┌─ QUOTED TEXT

In view of the above discussion on the status quo of recommendation model research, this paper proposes a hybrid recommendation model based on deep emotion analysis of user reviews and cooperative fusion of multi-source recommendation views, named DMHR. The process of DMHR hybrid recommendation model is as follow: firstly, The perspective pre-filtering method [33] is used to achieve a comprehensive measure of the user’s emotional tendency and the original rating level, and provides a more accurate comprehensive scoring data reflecting the user’s real interest preference for the post-based collaborative filtering recommendation model. Simultaneously, the text information of the content description of the post is mined, and the neural network method is used to represent it as a distributed paragraph vector, realizing the similarity calculation of the content of the post, and then a recommendation model based on the content of the post is constructed. Secondly, the cooperative training strategy is used to achieve the fusion of two recommended views, adding a data selection strategy based on confidence estimation and cluster analysis in collaborative training, and eliminating the data distribution deviation added to the training data pool in the iterative training. Finally, On this basis, the initial recommendation results are filtered and sorted by using the scoring matrix and the similarity of posts output from the collaborative training model, and the final recommendation results are obtained. The deviation of the user’s original score from the user’s real interest preference is corrected by mining the emotional tendency of user’s reviews for the next recommendation. The hybrid recommendation model system framework is shown in Fig. 1.
Emotional analysis of user reviews
Distributed vector representation of user review text
Through statistical analysis of the user review text in the recommendation model, it is found that the presentation form is usually a keyword and a short text. Research shows that these short text messages are usually processed differently from long text. The short text has the characteristics of short length and irregular grammar, which makes traditional natural language processing technology powerless in short text analysis. Early analysis and application of short text mainly rely on enumeration or keyword matching, avoiding the semantic understanding of text, while automatic short text understanding usually relies on additional knowledge. In this paper, we use the keyword representation method based on word vector to solve the dimension disaster of traditional sparse representation and the problem of unable to express semantic information. At the same time, the association attributes between words are also mined, which improves the accuracy of the semantic representation of keywords.
Word2vec is a predictive model for high-efficiency word nesting learning, including two variants of CBOW model and Skip-Gram model [34]. CBOW predicts the probability of occurrence of a central word through words within the window, while Skip-Gram is based on the probability that the word appears within the window of the central word prediction. Its training goal is to find the vector representation of the words useful for predicting the surrounding words in sentences or documents. If for a given sentence, ω1, ω2, …, ωT means the words in the sentence, the objective function g(ω) of Skip-Gram model is to maximize the average logarithmic probability.

└─
┌─ RECORDED INFORMATION

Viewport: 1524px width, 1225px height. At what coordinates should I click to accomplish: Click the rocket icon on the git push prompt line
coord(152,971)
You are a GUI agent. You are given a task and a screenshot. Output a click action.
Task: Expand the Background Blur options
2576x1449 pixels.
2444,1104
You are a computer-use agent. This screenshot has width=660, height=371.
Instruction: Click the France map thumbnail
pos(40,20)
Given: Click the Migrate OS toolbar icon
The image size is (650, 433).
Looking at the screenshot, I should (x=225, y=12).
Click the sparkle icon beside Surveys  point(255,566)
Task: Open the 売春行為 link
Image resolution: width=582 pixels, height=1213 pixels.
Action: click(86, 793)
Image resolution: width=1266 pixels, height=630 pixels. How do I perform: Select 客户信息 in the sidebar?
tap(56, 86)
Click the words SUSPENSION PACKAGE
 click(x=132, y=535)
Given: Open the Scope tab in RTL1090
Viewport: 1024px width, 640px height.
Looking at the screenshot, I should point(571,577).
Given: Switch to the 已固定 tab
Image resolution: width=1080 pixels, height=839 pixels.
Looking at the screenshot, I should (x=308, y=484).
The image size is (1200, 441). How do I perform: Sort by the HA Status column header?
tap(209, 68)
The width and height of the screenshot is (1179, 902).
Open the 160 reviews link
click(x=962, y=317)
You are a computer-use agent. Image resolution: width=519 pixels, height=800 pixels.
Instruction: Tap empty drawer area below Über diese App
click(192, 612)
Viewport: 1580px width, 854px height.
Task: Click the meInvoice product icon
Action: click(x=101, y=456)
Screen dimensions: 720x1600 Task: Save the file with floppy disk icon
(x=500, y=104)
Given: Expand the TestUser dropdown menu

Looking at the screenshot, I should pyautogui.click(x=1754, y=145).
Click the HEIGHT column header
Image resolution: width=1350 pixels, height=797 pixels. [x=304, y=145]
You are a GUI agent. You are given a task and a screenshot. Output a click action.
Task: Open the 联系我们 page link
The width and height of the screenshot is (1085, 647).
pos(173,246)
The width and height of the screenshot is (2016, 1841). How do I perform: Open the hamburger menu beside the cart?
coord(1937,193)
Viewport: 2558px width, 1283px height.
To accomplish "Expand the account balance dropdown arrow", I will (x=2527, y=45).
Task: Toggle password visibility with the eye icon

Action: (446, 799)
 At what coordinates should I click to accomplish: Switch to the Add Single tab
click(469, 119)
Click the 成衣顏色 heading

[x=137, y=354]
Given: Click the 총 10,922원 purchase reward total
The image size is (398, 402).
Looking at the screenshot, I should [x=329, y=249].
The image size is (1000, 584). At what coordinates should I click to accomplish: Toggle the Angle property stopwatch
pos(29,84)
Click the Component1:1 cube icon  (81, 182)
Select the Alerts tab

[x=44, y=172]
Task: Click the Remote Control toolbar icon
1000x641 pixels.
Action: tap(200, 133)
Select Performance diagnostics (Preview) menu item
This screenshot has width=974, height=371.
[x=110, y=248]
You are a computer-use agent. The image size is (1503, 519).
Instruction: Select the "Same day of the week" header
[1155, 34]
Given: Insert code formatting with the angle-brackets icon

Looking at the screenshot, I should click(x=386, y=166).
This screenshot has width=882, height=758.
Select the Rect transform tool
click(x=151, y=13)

└─

**WHAT THE TASK ASKS**
Reproduce the DMHR passage word for word, starting with "Word2vec is a" and going on through "average logarithmic probability.". Work only from the DMHR passage.

**SOLUTION TO THE EXERCISE**
Word2vec is a predictive model for high-efficiency word nesting learning, including two variants of CBOW model and Skip-Gram model [34]. CBOW predicts the probability of occurrence of a central word through words within the window, while Skip-Gram is based on the probability that the word appears within the window of the central word prediction. Its training goal is to find the vector representation of the words useful for predicting the surrounding words in sentences or documents. If for a given sentence, ω1, ω2, …, ωT means the words in the sentence, the objective function g(ω) of Skip-Gram model is to maximize the average logarithmic probability.